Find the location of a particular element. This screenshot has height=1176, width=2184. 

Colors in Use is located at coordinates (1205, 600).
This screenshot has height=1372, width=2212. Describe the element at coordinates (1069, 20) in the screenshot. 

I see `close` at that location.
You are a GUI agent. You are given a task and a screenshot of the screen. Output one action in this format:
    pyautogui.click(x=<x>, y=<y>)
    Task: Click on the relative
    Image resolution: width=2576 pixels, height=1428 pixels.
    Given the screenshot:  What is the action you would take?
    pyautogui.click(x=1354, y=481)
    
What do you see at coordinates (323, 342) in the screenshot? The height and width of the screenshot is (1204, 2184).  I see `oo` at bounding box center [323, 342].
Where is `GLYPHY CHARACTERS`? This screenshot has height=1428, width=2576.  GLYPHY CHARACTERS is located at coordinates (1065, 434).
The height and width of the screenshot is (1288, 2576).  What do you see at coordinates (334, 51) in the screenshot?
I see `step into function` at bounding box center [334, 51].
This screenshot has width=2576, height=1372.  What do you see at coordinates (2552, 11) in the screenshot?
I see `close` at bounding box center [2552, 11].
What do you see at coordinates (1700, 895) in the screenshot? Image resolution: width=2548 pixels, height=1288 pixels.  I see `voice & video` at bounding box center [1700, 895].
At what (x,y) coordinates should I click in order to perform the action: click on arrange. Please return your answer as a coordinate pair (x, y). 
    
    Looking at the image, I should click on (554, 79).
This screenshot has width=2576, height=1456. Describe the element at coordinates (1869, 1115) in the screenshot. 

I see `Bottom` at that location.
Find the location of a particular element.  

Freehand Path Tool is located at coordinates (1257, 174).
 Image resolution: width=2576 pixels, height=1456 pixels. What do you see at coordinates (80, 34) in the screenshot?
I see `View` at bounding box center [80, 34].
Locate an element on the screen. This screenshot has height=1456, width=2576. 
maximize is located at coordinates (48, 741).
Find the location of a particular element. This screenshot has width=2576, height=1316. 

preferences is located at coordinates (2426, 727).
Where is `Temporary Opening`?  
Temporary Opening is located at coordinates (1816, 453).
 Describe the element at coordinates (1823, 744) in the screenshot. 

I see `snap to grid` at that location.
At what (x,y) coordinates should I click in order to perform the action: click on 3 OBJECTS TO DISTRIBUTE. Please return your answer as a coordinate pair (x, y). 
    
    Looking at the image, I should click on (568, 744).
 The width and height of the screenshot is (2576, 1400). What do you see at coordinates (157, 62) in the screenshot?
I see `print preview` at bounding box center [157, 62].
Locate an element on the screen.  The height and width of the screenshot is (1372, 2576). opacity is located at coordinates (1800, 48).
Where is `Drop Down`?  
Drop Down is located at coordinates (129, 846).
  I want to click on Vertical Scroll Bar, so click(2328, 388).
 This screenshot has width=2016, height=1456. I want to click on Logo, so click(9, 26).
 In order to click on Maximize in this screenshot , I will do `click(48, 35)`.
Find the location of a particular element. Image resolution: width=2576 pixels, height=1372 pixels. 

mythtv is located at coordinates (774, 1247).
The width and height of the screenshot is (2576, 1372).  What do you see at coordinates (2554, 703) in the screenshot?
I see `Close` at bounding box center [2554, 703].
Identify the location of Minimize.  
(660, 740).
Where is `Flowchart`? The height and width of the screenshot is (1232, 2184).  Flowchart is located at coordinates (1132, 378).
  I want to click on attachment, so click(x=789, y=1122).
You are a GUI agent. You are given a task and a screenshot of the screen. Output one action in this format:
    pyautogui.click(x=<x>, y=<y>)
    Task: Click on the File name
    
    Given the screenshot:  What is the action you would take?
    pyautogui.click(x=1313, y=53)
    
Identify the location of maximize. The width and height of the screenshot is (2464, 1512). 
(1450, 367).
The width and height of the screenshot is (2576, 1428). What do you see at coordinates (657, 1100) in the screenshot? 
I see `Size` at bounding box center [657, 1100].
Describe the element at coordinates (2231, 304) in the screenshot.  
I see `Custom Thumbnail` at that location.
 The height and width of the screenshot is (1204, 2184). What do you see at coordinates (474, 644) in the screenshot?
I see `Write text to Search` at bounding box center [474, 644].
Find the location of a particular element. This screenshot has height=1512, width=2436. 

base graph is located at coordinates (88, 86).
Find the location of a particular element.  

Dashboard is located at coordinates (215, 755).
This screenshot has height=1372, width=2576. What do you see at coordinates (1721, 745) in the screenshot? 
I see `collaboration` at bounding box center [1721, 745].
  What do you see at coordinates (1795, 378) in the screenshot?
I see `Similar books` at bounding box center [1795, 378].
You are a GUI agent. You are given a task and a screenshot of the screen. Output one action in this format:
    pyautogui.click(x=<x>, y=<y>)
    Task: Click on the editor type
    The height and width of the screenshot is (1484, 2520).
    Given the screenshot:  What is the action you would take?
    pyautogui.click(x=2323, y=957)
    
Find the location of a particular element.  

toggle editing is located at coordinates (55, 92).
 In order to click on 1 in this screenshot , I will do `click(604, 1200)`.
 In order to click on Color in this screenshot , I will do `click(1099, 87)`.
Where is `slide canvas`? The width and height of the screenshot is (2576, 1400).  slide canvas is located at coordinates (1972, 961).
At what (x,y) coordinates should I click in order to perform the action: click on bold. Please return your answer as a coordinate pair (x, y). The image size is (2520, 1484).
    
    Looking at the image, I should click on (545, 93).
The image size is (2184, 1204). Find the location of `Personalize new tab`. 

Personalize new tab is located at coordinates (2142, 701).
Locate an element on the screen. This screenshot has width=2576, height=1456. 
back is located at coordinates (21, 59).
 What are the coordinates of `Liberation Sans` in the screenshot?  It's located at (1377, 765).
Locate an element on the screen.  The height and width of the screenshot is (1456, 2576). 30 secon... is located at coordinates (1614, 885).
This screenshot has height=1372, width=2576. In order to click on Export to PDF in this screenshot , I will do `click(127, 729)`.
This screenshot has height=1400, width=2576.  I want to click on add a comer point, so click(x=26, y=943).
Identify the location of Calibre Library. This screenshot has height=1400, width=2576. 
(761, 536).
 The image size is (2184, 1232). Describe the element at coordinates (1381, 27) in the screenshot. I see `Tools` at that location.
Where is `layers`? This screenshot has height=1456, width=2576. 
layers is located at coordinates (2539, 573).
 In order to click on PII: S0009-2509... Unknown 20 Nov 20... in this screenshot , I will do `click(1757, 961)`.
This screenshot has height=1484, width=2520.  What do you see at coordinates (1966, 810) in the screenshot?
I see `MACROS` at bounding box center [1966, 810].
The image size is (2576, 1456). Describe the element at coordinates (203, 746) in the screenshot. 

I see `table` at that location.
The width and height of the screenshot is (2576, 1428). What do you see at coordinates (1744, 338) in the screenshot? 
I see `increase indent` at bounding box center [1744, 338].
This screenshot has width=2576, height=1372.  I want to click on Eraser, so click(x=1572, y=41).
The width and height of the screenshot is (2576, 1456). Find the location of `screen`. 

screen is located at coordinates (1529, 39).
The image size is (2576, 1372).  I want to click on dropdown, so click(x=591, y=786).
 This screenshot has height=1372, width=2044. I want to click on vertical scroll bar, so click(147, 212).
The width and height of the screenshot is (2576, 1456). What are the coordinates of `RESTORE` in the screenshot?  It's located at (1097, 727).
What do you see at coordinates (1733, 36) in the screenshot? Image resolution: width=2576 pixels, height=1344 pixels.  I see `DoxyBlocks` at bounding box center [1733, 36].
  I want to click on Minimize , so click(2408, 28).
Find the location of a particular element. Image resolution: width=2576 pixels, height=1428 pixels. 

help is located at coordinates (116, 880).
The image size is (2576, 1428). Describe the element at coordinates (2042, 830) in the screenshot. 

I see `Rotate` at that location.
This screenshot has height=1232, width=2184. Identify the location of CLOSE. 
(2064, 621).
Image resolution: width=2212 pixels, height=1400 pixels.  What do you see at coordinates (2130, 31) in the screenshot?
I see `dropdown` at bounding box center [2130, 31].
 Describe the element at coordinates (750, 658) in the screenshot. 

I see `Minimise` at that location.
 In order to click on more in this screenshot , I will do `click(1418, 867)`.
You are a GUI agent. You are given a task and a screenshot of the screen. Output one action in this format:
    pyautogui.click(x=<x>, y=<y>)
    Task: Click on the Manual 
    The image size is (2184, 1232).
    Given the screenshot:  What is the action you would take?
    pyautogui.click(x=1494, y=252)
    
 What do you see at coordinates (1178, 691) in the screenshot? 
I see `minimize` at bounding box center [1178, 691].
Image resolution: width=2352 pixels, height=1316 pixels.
· · · · ·
Duplicate the data above, from the line containing "so click(x=26, y=943)." through the line containing "I want to click on Minimize", both included.

• **Solution**:
This screenshot has height=1400, width=2576.  I want to click on add a comer point, so click(x=26, y=943).
Identify the location of Calibre Library. This screenshot has height=1400, width=2576. 
(761, 536).
 The image size is (2184, 1232). Describe the element at coordinates (1381, 27) in the screenshot. I see `Tools` at that location.
Where is `layers`? This screenshot has height=1456, width=2576. 
layers is located at coordinates (2539, 573).
 In order to click on PII: S0009-2509... Unknown 20 Nov 20... in this screenshot , I will do `click(1757, 961)`.
This screenshot has height=1484, width=2520.  What do you see at coordinates (1966, 810) in the screenshot?
I see `MACROS` at bounding box center [1966, 810].
The image size is (2576, 1456). Describe the element at coordinates (203, 746) in the screenshot. 

I see `table` at that location.
The width and height of the screenshot is (2576, 1428). What do you see at coordinates (1744, 338) in the screenshot? 
I see `increase indent` at bounding box center [1744, 338].
This screenshot has width=2576, height=1372.  I want to click on Eraser, so click(x=1572, y=41).
The width and height of the screenshot is (2576, 1456). Find the location of `screen`. 

screen is located at coordinates (1529, 39).
The image size is (2576, 1372).  I want to click on dropdown, so click(x=591, y=786).
 This screenshot has height=1372, width=2044. I want to click on vertical scroll bar, so click(147, 212).
The width and height of the screenshot is (2576, 1456). What are the coordinates of `RESTORE` in the screenshot?  It's located at (1097, 727).
What do you see at coordinates (1733, 36) in the screenshot? Image resolution: width=2576 pixels, height=1344 pixels.  I see `DoxyBlocks` at bounding box center [1733, 36].
  I want to click on Minimize , so click(2408, 28).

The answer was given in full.